Fasting is difficult and there can be health complications if you don’t provide body the nutrients it needs. Be careful with what to eat during meals to replenish the body after a day of fasting.
Fasting is difficult and there can be health complications if you don’t provide body the nutrients it needs. So, you have to be careful with what to eat during the pre-dawn and dusk meals to replenish the body after a day of fasting.
How to restore your energy after fasting
Fasting can leave you parched and cause minor health troubles to signal the need for nutrition. In such a scenario, you can take help of these healthful food options.
Date & cashew nut juice: One of the great ways to break the fast is with a glass of date and cashew nut juice. The fruit-based nutritious drink restores all the nutrients that you lose during the long fasting period. Moreover, dates provide a burst of energy. To make it, blend together cashew, sugar, dates (remove seeds) and cold milk in a blender.
Apple, bananas and cashew nut juice: To prepare this juice, you need 2 sliced bananas, 1 chopped apple, 1 tsp of crushed cashew nut and 2 cupfuls of milk. Blend all these ingredients together and serve after chilling. The fruit juice has a revitalising effect besides rehydration.

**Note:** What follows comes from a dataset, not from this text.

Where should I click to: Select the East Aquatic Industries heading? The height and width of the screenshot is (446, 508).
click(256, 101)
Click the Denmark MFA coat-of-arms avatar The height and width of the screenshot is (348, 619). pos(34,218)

Orange, grape and lemon juice: This recipe is one of the best things to fill your body with energy after fasting for a day. The ingredients you require are 2 cupfuls of orange juice, 2 cupfuls of grapefruit juice, ½ cupful of lemon juice, sugar and 2 cupfuls of water. Combine the ingredients and blend for 2 minutes. You can use ice cubes, a few mint leaves and orange/lemon slices to garnish. Apart from providing lots of nutrients, this juice replaces lost salts.

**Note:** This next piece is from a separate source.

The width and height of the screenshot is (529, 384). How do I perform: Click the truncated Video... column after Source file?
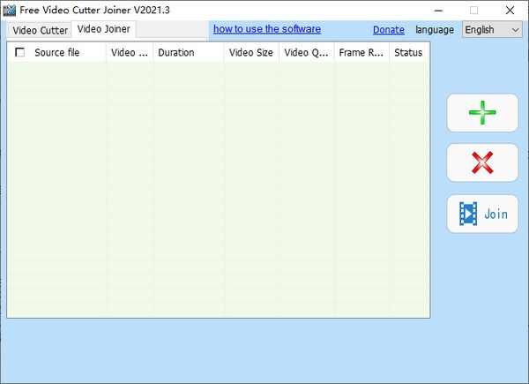tap(130, 53)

Make sure that your food during the fasting period is not too different from your normal diet. It should comprise all the major food groups – fruits and vegetables, bread, cereals and potatoes, milk and dairy foods and foods containing fat, proteins and sugar.
Foods with complex carbohydrates such as wheat, oats, beans and lentils release energy slowly during the long hours of fasting. Fibre-rich foods such as cereals, whole wheat, potatoes and fruits also get digested slowly.
Foods with refined carbohydrates, fatty foods and other fast-burning and heavily processed foods should be avoided. Caffeine, a diuretic that stimulates faster water loss through urination, should be avoided.